> TASK REQUIREMENTS: Every line of the records counts; transcribe each one exactly.

Collected data

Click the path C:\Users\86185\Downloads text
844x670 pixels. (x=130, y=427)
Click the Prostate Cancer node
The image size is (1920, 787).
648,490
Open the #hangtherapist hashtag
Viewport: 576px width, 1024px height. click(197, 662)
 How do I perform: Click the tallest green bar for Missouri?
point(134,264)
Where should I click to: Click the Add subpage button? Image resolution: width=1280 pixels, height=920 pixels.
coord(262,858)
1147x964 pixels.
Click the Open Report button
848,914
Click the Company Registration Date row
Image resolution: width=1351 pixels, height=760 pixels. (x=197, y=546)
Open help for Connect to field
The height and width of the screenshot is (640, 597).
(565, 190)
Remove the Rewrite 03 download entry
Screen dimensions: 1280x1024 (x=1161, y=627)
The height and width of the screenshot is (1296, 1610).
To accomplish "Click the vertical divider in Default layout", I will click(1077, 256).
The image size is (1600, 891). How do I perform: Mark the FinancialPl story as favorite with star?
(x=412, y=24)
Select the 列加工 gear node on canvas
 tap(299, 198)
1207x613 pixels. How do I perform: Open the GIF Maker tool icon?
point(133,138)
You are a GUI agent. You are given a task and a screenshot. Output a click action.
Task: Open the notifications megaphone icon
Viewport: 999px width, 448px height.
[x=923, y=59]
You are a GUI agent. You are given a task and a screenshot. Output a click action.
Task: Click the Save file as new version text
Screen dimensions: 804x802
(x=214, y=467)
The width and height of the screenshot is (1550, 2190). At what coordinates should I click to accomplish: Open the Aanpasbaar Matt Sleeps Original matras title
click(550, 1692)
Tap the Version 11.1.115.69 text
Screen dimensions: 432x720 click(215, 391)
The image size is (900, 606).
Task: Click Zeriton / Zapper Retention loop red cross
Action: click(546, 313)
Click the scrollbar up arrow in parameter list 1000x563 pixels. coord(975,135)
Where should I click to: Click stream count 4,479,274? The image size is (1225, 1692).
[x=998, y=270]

> RESPONSE TO THE TASK:
Click the path C:\Users\86185\Downloads text
844x670 pixels. (x=130, y=427)
Click the Prostate Cancer node
The image size is (1920, 787).
648,490
Open the #hangtherapist hashtag
Viewport: 576px width, 1024px height. click(197, 662)
 How do I perform: Click the tallest green bar for Missouri?
point(134,264)
Where should I click to: Click the Add subpage button? Image resolution: width=1280 pixels, height=920 pixels.
coord(262,858)
1147x964 pixels.
Click the Open Report button
848,914
Click the Company Registration Date row
Image resolution: width=1351 pixels, height=760 pixels. (x=197, y=546)
Open help for Connect to field
The height and width of the screenshot is (640, 597).
(565, 190)
Remove the Rewrite 03 download entry
Screen dimensions: 1280x1024 (x=1161, y=627)
The height and width of the screenshot is (1296, 1610).
To accomplish "Click the vertical divider in Default layout", I will click(1077, 256).
The image size is (1600, 891). How do I perform: Mark the FinancialPl story as favorite with star?
(x=412, y=24)
Select the 列加工 gear node on canvas
 tap(299, 198)
1207x613 pixels. How do I perform: Open the GIF Maker tool icon?
point(133,138)
You are a GUI agent. You are given a task and a screenshot. Output a click action.
Task: Open the notifications megaphone icon
Viewport: 999px width, 448px height.
[x=923, y=59]
You are a GUI agent. You are given a task and a screenshot. Output a click action.
Task: Click the Save file as new version text
Screen dimensions: 804x802
(x=214, y=467)
The width and height of the screenshot is (1550, 2190). At what coordinates should I click to accomplish: Open the Aanpasbaar Matt Sleeps Original matras title
click(550, 1692)
Tap the Version 11.1.115.69 text
Screen dimensions: 432x720 click(215, 391)
The image size is (900, 606).
Task: Click Zeriton / Zapper Retention loop red cross
Action: click(546, 313)
Click the scrollbar up arrow in parameter list 1000x563 pixels. coord(975,135)
Where should I click to: Click stream count 4,479,274? The image size is (1225, 1692).
[x=998, y=270]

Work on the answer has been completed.